Most investment advisers lack internal systems to respond to financial abuse from elderly clients, according to a survey by state regulators.
A review conducted earlier this year by the North American Securities Administrators Association shows that 58.5% of advisers had no policies or procedures to address financial abuse of senior executives; 23.5% did not train advisory staff to spot problems; and 17.7% lacked adequate supervision in this area.
The scan consisted of 1,206 reviews of 289 state-registered investment advisers in 42 NASAA jurisdictions from Jan. 1 to July 7. Most of the exams were done remotely due to the coronavirus pandemic.
The group of state regulators passed a model law to protect vulnerable adults from financial abuse in 2016. Passed in 32 states, the measure – which applies to brokers and investment advisers – includes mandatory reporting of suspected abuse and provides a safe haven for brokers and advisers to withhold disbursements from accounts of clients who may be victims. The Financial Industry Regulatory Authority Inc. has adopted a similar rule for the brokerage firms it oversees.

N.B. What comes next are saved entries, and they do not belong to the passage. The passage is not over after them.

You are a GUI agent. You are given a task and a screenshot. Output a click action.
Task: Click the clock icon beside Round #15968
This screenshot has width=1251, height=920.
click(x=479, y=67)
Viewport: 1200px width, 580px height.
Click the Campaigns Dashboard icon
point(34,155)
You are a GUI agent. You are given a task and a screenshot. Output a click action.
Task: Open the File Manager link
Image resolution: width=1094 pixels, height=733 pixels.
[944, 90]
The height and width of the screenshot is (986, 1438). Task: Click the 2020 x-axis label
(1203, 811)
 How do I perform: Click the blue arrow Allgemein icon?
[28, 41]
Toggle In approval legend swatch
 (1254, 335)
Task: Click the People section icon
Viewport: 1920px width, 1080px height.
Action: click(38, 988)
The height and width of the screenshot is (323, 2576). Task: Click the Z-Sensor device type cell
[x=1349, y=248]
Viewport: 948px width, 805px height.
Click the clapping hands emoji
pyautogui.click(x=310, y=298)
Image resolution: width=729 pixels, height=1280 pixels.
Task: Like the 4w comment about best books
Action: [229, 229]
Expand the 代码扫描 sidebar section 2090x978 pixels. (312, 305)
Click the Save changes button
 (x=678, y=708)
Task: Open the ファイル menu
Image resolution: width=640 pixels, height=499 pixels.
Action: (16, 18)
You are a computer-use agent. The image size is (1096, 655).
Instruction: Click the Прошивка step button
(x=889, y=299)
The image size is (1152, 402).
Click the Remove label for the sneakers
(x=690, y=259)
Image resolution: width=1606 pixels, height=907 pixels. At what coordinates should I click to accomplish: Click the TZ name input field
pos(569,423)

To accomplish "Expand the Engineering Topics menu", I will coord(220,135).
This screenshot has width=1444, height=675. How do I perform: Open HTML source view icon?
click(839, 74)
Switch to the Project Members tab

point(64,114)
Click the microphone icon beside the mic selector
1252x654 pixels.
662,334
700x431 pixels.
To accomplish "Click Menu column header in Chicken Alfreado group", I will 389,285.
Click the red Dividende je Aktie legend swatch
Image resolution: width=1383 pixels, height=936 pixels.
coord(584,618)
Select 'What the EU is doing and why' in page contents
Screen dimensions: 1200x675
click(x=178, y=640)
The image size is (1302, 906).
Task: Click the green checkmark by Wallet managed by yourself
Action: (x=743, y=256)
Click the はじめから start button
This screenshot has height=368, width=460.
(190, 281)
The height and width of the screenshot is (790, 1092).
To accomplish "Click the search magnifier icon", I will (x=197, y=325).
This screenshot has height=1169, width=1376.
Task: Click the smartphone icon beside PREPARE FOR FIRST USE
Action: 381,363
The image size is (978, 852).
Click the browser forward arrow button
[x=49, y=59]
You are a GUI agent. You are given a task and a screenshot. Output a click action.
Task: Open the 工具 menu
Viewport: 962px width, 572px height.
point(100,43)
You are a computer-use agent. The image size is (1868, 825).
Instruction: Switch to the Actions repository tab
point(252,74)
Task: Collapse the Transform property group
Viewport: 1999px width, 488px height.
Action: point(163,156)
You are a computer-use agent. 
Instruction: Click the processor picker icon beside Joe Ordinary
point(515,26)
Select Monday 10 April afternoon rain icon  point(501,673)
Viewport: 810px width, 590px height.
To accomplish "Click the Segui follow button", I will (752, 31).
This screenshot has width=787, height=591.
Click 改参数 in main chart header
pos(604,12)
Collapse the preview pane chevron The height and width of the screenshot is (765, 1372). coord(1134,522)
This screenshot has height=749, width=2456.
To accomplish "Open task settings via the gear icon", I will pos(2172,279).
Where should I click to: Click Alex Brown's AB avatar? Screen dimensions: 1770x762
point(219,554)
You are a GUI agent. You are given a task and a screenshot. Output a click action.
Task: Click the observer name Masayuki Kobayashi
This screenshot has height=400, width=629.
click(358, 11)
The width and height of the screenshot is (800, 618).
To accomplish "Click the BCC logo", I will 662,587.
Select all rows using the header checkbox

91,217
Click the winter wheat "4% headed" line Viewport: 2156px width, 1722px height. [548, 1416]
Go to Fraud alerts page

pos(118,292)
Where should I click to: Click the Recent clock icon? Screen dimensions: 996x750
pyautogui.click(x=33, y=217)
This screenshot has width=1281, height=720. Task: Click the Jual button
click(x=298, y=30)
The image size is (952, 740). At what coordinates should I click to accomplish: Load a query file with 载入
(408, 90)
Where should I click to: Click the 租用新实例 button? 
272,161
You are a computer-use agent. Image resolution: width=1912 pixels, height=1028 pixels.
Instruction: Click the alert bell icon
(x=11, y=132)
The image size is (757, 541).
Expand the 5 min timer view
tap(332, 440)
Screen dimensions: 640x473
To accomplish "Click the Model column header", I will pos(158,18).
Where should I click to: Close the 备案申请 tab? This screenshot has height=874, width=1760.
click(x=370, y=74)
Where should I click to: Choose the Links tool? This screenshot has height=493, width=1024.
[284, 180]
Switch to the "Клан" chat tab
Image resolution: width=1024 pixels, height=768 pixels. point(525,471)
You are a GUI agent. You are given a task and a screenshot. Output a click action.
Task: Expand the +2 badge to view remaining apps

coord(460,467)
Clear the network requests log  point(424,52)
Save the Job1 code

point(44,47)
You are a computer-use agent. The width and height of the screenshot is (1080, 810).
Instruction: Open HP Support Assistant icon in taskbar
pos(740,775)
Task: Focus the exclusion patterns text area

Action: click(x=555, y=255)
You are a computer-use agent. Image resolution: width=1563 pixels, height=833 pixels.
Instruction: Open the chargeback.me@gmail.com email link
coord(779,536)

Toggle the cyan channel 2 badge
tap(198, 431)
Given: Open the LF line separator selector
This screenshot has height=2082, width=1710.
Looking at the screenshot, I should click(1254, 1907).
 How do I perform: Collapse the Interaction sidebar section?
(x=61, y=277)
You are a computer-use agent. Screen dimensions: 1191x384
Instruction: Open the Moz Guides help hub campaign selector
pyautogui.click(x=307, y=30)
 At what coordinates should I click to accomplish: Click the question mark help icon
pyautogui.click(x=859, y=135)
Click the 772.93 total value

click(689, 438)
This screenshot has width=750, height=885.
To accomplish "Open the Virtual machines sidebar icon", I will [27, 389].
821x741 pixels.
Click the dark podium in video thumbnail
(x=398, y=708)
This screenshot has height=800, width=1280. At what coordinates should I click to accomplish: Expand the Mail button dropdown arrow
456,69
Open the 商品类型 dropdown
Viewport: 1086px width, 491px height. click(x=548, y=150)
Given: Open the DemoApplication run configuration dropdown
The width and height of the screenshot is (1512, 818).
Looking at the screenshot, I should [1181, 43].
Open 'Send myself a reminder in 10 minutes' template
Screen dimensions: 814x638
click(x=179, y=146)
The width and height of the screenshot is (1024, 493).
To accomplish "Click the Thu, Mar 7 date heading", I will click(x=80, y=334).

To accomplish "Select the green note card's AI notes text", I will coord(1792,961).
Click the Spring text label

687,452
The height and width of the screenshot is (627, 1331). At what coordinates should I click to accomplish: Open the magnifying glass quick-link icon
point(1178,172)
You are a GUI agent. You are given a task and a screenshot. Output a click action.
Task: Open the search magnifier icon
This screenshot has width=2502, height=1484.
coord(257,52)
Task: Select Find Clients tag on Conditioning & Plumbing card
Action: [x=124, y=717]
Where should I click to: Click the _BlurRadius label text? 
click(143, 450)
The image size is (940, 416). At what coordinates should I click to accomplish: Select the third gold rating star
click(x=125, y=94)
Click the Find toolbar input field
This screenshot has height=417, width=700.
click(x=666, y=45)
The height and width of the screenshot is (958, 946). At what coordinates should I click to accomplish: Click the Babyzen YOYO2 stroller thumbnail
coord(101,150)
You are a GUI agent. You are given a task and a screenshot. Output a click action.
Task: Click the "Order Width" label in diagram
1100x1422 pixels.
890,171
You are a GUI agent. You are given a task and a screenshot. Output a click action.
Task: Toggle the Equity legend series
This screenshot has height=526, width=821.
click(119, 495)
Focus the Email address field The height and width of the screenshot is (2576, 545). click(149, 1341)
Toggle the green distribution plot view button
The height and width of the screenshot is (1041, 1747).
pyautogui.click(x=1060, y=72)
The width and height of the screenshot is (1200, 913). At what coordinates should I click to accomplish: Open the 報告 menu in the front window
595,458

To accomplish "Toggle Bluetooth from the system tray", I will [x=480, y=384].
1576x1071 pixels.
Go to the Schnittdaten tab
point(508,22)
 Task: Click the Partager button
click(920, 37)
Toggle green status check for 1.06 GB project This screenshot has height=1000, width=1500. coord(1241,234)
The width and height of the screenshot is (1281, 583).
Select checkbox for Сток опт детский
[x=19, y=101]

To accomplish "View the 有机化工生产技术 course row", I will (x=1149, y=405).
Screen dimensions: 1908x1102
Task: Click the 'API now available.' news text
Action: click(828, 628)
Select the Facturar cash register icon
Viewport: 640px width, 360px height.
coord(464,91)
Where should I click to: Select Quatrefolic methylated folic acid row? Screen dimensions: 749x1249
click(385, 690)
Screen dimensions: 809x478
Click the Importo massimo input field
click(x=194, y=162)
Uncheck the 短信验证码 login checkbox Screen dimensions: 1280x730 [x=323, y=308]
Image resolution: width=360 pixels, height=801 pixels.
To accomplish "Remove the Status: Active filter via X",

State regulators want advisers to step up efforts to protect elderly clients.
“The results of this coordinated multi-state initiative show that investment advisers need to make improvements in recognizing and reporting suspected abuse,” said NASAA President Lisa A. Hopkins, Senior Deputy Commissioner to West Virginia Securities, in a statement. “Our hope is that this data will facilitate greater and earlier detection and reporting of suspicions of financial abuse by older Americans.”
Last week, NASAA released a report on the model law designed to encourage more states to adopt the measure.
When scanning for reviews, the top five areas where state regulators found deficiencies were registration (44%), books and records (41.7%), contracts (30.5%), supervision and compliance (29.5%) and advertising (19.7%), according to a statement from NASAA.
State regulators have seen improvement among cybersecurity compliance advisers, with gaps falling from 26% in 2019 to 5.3% this year. Exam scans take place every two years.
“Cyber security has been a priority for NASAA, and we are delighted to see the decrease in deficiencies in this category,” said Michael Huggs, director of the Mississippi Securities Division, in a statement. “I think the investment advisory industry is getting the message of the importance of cybersecurity and starting to implement policies and practices, as well as take advantage of the free cybersecurity checklist offered by the NASAA to help assess their cybersecurity practices. ”
The advisers who participated this year were small: 68% were one-person operations; 62.8% had more than $ 30 million in assets under management, while 37.2% had assets under management of less than $ 30 million.
State regulators oversee advisers with less than $ 100 million in assets under management. Great advisers must register with the Securities and Exchange Commission.